Isn’t July kind of a weird time to adopt a new year-long goal?
Yes and no. I have often found that the “fiscal year” (or FY) is just as good for goal setting as the calendar year. I happen to have started working in July, so that marked a good point to begin monitoring my finances. My company operates on a fiscal year basis (July 1 to June 30), so certain things tied to my pay are triggered by the start or end of a new fiscal year. And last, but certainly not least, I would argue that there is no time like the present to start working on a new goal.
As you saw in my net worth allocation breakdown, I look at my net worth in four categories: overall net worth, cash savings, non-retirement investments and retirement investments. After looking at how my accounts are currently balanced, I feel that I am too heavy in both cash and retirement. After all, I’m only 27, so retirement is likely a loooong ways off (at least of the kind that will let me access these retirement accounts without penalty). My cash savings is also too high right now, in part because I have been considering buying a new car. Since that is less likely to happen at this point, I don’t really need to hang on to so much cash.
Therefore, my focus will be on increasing the balance of my non-retirement investments. This will happen both by actively adding money to my non-retirement investment account and by passive growth (if the market ever starts going up again) from investments. For simplicity, I’m not going to separate out these two growth drivers.

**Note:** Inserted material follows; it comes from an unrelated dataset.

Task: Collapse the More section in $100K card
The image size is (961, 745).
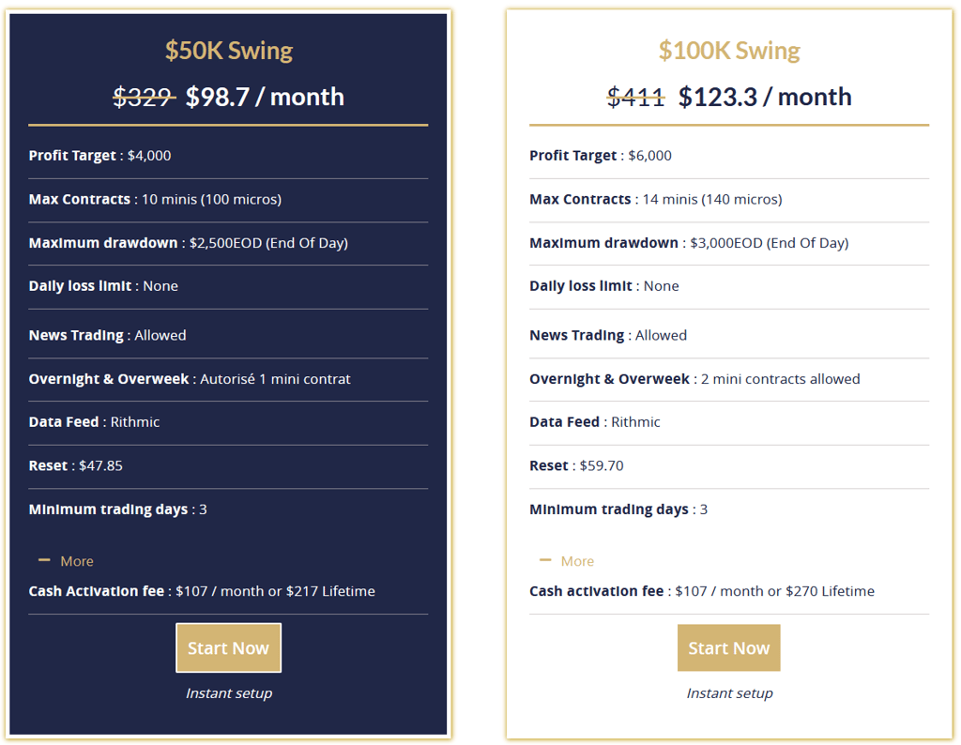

Here is how the goal will break down:
- Overall net worth: Increase by 46%
- Cash savings: Decrease by 11%
- Non-retirement investments: Increase by 271%
- Retirement investments: Increase by 22%
You may be wondering why my goal involves increasing my retirement investments even though I just said that I am too heavy in retirement investments. Well, for one, this money grows all on its own thanks to the market, and I’m certainly not interested in stopping that. Two, I think that Roth IRAs are one of the best investment vehicles out there, so I intend to take advantage of it for as long as I am eligible (someday I will hopefully hit the income limit). Three, I save 10% of my salary right off the top each month. This money goes into an employer-sponsored account (sadly without match) so I never even see it. And I like it this way. It’s a good habit and one I am loathe to break even for a little while.
Here is how the numbers lay out graphically. As you can see, my goal is to re-balance so that my cash sits at 14% of my total net worth, my non-retirement investments at 32% and my retirement investments at 54%.
I’d still like to make retirement investments a smaller part of my overall net worth, but this is the best I think I can shoot for this year.
I’d love to know what you think about this goal. Do you think it is reachable? Any thoughts on the allocation by account type?